_EXERCISE MATERIALS:_
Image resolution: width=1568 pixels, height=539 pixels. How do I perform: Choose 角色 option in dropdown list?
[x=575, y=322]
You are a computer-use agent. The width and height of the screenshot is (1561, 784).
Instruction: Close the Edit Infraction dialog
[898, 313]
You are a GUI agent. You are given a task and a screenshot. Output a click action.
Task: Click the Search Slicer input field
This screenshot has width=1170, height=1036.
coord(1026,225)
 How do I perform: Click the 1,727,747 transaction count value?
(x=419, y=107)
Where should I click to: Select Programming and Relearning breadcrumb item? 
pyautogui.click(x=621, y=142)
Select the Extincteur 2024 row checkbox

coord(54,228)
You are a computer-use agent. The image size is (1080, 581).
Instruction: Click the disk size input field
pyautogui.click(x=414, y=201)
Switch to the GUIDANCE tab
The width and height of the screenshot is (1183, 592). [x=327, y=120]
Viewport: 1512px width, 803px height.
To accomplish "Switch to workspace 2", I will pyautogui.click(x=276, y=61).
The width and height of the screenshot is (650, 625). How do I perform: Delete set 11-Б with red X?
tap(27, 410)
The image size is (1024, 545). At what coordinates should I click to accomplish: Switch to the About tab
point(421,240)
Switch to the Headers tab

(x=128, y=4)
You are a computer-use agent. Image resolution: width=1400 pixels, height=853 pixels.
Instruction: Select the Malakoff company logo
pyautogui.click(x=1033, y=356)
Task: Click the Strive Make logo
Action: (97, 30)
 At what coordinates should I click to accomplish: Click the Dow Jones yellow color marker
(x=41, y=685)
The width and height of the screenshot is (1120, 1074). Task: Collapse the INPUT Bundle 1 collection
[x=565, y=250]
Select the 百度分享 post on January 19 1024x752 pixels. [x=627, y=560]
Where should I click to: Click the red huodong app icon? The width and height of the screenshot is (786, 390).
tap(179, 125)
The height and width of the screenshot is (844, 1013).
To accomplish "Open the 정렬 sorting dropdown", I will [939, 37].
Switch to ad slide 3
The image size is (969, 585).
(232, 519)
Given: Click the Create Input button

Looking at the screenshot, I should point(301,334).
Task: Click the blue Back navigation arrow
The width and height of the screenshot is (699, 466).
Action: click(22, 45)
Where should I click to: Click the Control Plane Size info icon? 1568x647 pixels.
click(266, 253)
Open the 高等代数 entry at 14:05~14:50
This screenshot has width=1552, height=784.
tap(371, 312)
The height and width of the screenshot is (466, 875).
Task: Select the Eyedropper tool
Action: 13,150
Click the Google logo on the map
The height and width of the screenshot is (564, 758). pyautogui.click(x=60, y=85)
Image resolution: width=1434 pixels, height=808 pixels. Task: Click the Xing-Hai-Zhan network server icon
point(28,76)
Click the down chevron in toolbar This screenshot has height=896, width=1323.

_EXERCISE BRIEF:_ An exact copy of all the records is what is needed here.

_OUTPUT OF THE TASK:_
Image resolution: width=1568 pixels, height=539 pixels. How do I perform: Choose 角色 option in dropdown list?
[x=575, y=322]
You are a computer-use agent. The width and height of the screenshot is (1561, 784).
Instruction: Close the Edit Infraction dialog
[898, 313]
You are a GUI agent. You are given a task and a screenshot. Output a click action.
Task: Click the Search Slicer input field
This screenshot has width=1170, height=1036.
coord(1026,225)
 How do I perform: Click the 1,727,747 transaction count value?
(x=419, y=107)
Where should I click to: Select Programming and Relearning breadcrumb item? 
pyautogui.click(x=621, y=142)
Select the Extincteur 2024 row checkbox

coord(54,228)
You are a computer-use agent. The image size is (1080, 581).
Instruction: Click the disk size input field
pyautogui.click(x=414, y=201)
Switch to the GUIDANCE tab
The width and height of the screenshot is (1183, 592). [x=327, y=120]
Viewport: 1512px width, 803px height.
To accomplish "Switch to workspace 2", I will pyautogui.click(x=276, y=61).
The width and height of the screenshot is (650, 625). How do I perform: Delete set 11-Б with red X?
tap(27, 410)
The image size is (1024, 545). At what coordinates should I click to accomplish: Switch to the About tab
point(421,240)
Switch to the Headers tab

(x=128, y=4)
You are a computer-use agent. Image resolution: width=1400 pixels, height=853 pixels.
Instruction: Select the Malakoff company logo
pyautogui.click(x=1033, y=356)
Task: Click the Strive Make logo
Action: (97, 30)
 At what coordinates should I click to accomplish: Click the Dow Jones yellow color marker
(x=41, y=685)
The width and height of the screenshot is (1120, 1074). Task: Collapse the INPUT Bundle 1 collection
[x=565, y=250]
Select the 百度分享 post on January 19 1024x752 pixels. [x=627, y=560]
Where should I click to: Click the red huodong app icon? The width and height of the screenshot is (786, 390).
tap(179, 125)
The height and width of the screenshot is (844, 1013).
To accomplish "Open the 정렬 sorting dropdown", I will [939, 37].
Switch to ad slide 3
The image size is (969, 585).
(232, 519)
Given: Click the Create Input button

Looking at the screenshot, I should point(301,334).
Task: Click the blue Back navigation arrow
The width and height of the screenshot is (699, 466).
Action: click(22, 45)
Where should I click to: Click the Control Plane Size info icon? 1568x647 pixels.
click(266, 253)
Open the 高等代数 entry at 14:05~14:50
This screenshot has width=1552, height=784.
tap(371, 312)
The height and width of the screenshot is (466, 875).
Task: Select the Eyedropper tool
Action: 13,150
Click the Google logo on the map
The height and width of the screenshot is (564, 758). pyautogui.click(x=60, y=85)
Image resolution: width=1434 pixels, height=808 pixels. Task: Click the Xing-Hai-Zhan network server icon
point(28,76)
Click the down chevron in toolbar This screenshot has height=896, width=1323.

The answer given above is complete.